Não é à toa que, na literatura ou no cinema – nas nossas fantasias, por consequência –, uma história de amor termina sempre quando os amantes se juntam (é o modelo Cinderela) ou quando a união esbarra em um obstáculo intransponível (é o modelo Romeu e Julieta). No modelo Cinderela, o narrador nos deixa sonhando com um "viveram felizes para sempre", que seria o resultado óbvio de uma paixão.
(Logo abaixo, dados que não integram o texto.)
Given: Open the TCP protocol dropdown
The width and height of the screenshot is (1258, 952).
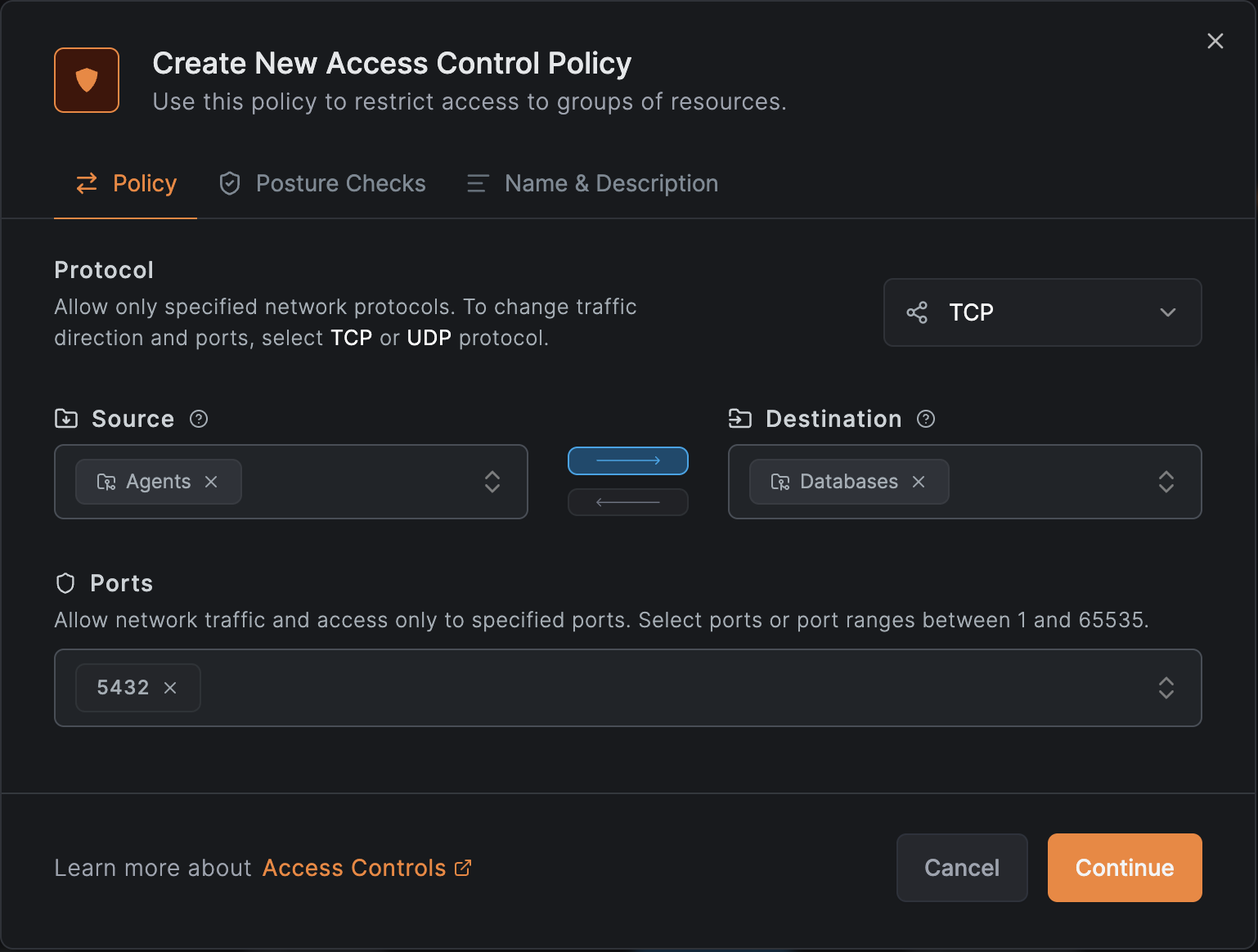Looking at the screenshot, I should [1043, 312].
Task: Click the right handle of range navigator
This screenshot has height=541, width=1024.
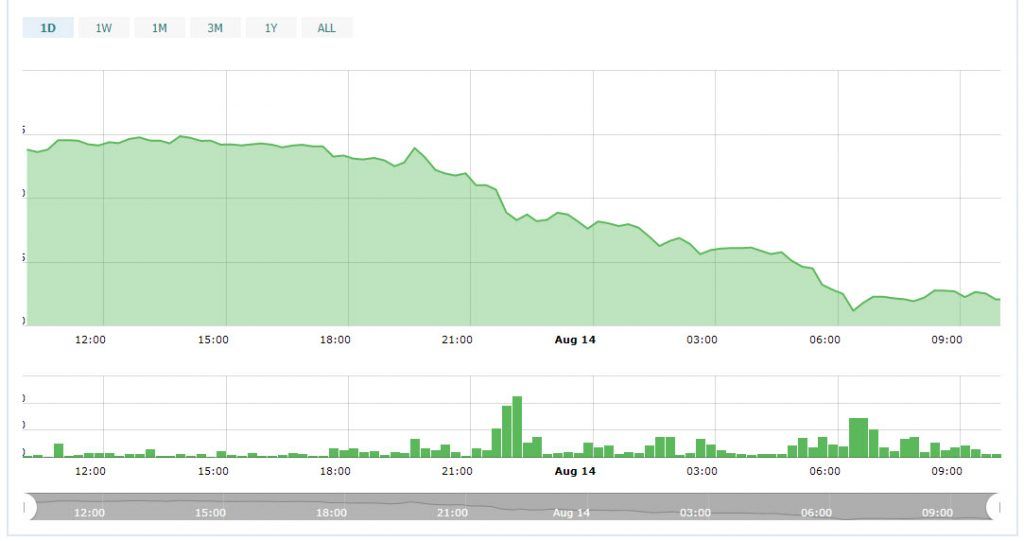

No modelo Romeu e Julieta, a felicidade que os amantes conheceriam, se pudessem ter ficado juntos, é dada como certa. Parece estraga-prazer esse raciocínio, mas será que Romeu e Julieta continuariam se amando tanto se, um dia, conseguissem dormir juntos sem que ele precisasse escalar a casa dela até o balcão? Ou se, em vez de enfrentar a violenta oposição de seus familiares, eles convivessem com a parentalha toda em churrascos de fim de semana? Isso, sim, é o mais difícil.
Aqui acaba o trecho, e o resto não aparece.